Tastee-Tone Records – 2016
12 tracks; 51 minutes
Vermont may not be the first place that comes to mind when discussing soul music but Dave Keller has other ideas. Dave has made two previous excellent soul-blues albums: Where I’m Coming From won the IBC award for best self-produced CD in 2011 and Soul Changes earned a BMA nomination and was one of this reviewer’s favourite albums of 2014. The latest CD again blends Dave’s soulful voice and stinging guitar with some excellent horn arrangements on an album of Dave’s original material, with just two shared writing credits and one cover. The album was recorded on home territory in Vermont using Dave’s own band of Ira Friedman on keys, Gary Lotspeich on bass and Brett Hoffman on drums, aided by ‘The Mo’ Sax Horns’ – Jessica Friedman on baritone and alto sax, Joe Moore on tenor sax and Terry Youk on C melody sax; Morgan Klarich and April Caspari are on backing vocals and Michael Close on cello and Paul Reynolds on violin and viola add strings to three cuts.
The lone cover is an obscure song recorded by Willie Clayton in 1974 entitled “It’s Time You Made Up Your Mind” and it makes for a strong opening with great vocals, gutsy horns and Dave’s insistent rhythm guitar. The song was written by Earl Randle, Don Bryant and Darryl Carter who also co-wrote (with Dave) the deeply soulful ballad “Deeper Than The Eye Can See”, the other co-writing credit being to keyboardist Ira Friedman on “Circles”, his churchy organ dominating this slow blues, the longest track here. The remaining tracks are all Dave’s work, ranging from the sweet “She’s Just Katie” which is surely destined to be the ear-worm of this set. Some of Dave’s previous album displayed the heartbreak of a failed relationship; from this track it sounds like Dave is back in love big time, perhaps with the lady of the title. “Forever Summer” is similarly positive as Dave celebrates the end of the winter on another tune with a gorgeous melody. “You Make It Easy” closes the album with another horn-drenched ballad.
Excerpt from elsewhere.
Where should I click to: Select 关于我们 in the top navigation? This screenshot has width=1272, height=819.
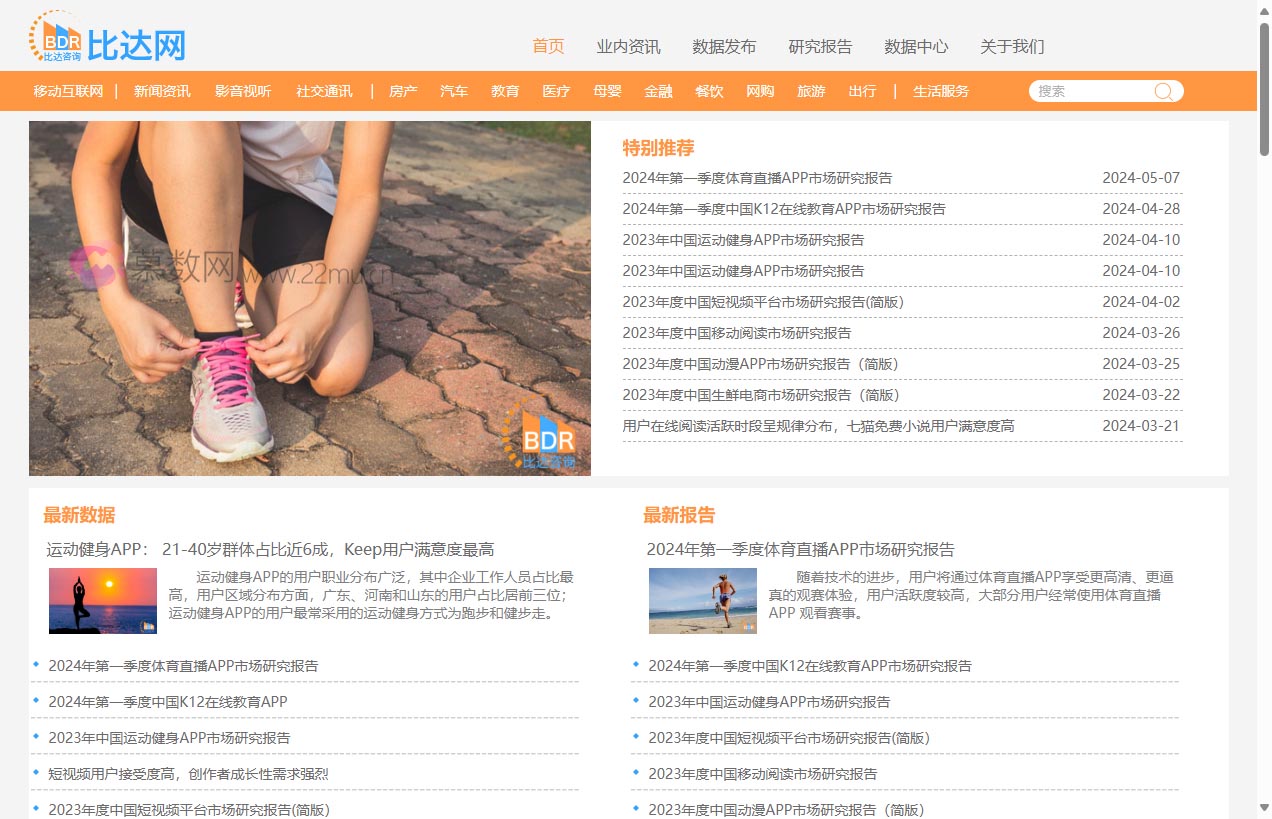(x=1011, y=46)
There are several fine ballads here but if a tougher style of soul is needed look no further than “2 AM Talks” in which Dave is trying to save a relationship with all-night discussions, a tune with plenty of grit and an outstanding guitar solo on the outro. Title track “Right Back Atcha” has a naggingly catchy backdrop courtesy of the bubbling bari sax and swirling organ and “What’s It Gonna Take” is old-school soul with a rousing chorus. One-time Wilson Pickett saxophonist Joe Moore takes fine tenor solos on “Willing To Learn”, another ‘in love again’ ballad, and on “Slow Train” on which the horns and backing vocals give a real Memphis feel. Dave sounds suitably desperate on “Urgent (I’ll Give It All)” which is driven along by Ira’s organ, the horns adding that distinctive soul feel, suitably topped off by Dave’s exuberant solo – another outstanding track – but that is easy to say on a superb album with no weaknesses at all.
All fans of soul-blues need to add this one to their collection.